• **Records for this exercise**
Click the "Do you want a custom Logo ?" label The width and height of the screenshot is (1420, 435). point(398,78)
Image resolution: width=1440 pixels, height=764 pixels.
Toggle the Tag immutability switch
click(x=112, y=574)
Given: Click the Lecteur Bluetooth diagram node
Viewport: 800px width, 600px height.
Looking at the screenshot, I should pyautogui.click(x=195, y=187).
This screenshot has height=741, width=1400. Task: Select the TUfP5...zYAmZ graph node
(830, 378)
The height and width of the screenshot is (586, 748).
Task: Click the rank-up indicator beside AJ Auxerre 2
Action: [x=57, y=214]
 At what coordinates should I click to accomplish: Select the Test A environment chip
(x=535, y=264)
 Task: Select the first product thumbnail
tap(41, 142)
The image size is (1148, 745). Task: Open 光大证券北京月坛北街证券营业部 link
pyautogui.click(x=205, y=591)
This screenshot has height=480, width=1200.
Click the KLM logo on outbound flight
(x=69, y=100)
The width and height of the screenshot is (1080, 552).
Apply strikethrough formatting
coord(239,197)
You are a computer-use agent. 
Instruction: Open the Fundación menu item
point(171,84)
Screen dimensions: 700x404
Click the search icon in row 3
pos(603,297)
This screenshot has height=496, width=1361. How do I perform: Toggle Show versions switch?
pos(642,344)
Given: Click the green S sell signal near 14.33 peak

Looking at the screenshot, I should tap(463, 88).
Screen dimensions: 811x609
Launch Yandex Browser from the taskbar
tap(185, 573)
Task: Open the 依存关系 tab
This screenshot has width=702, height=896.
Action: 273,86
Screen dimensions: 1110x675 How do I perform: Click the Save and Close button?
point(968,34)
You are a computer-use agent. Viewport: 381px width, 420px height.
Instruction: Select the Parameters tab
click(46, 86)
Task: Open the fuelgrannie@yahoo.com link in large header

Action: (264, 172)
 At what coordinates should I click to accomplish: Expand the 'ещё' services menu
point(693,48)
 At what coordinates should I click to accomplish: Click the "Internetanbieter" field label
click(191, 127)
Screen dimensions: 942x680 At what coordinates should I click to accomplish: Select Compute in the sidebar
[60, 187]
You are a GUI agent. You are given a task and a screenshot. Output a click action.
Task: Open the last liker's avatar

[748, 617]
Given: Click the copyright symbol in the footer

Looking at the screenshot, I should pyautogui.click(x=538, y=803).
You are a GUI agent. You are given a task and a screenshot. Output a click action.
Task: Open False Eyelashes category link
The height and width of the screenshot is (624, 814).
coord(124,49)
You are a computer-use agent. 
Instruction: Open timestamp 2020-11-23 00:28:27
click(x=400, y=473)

• **What this task involves**
From the line containing "This screenshot has height=496, width=1361." through the closing line of the material above, return every line exactly and omit all others.

• **Solution to the problem**
This screenshot has height=496, width=1361. How do I perform: Toggle Show versions switch?
pos(642,344)
Given: Click the green S sell signal near 14.33 peak

Looking at the screenshot, I should tap(463, 88).
Screen dimensions: 811x609
Launch Yandex Browser from the taskbar
tap(185, 573)
Task: Open the 依存关系 tab
This screenshot has width=702, height=896.
Action: 273,86
Screen dimensions: 1110x675 How do I perform: Click the Save and Close button?
point(968,34)
You are a computer-use agent. Viewport: 381px width, 420px height.
Instruction: Select the Parameters tab
click(46, 86)
Task: Open the fuelgrannie@yahoo.com link in large header

Action: (264, 172)
 At what coordinates should I click to accomplish: Expand the 'ещё' services menu
point(693,48)
 At what coordinates should I click to accomplish: Click the "Internetanbieter" field label
click(191, 127)
Screen dimensions: 942x680 At what coordinates should I click to accomplish: Select Compute in the sidebar
[60, 187]
You are a GUI agent. You are given a task and a screenshot. Output a click action.
Task: Open the last liker's avatar

[748, 617]
Given: Click the copyright symbol in the footer

Looking at the screenshot, I should pyautogui.click(x=538, y=803).
You are a GUI agent. You are given a task and a screenshot. Output a click action.
Task: Open False Eyelashes category link
The height and width of the screenshot is (624, 814).
coord(124,49)
You are a computer-use agent. 
Instruction: Open timestamp 2020-11-23 00:28:27
click(x=400, y=473)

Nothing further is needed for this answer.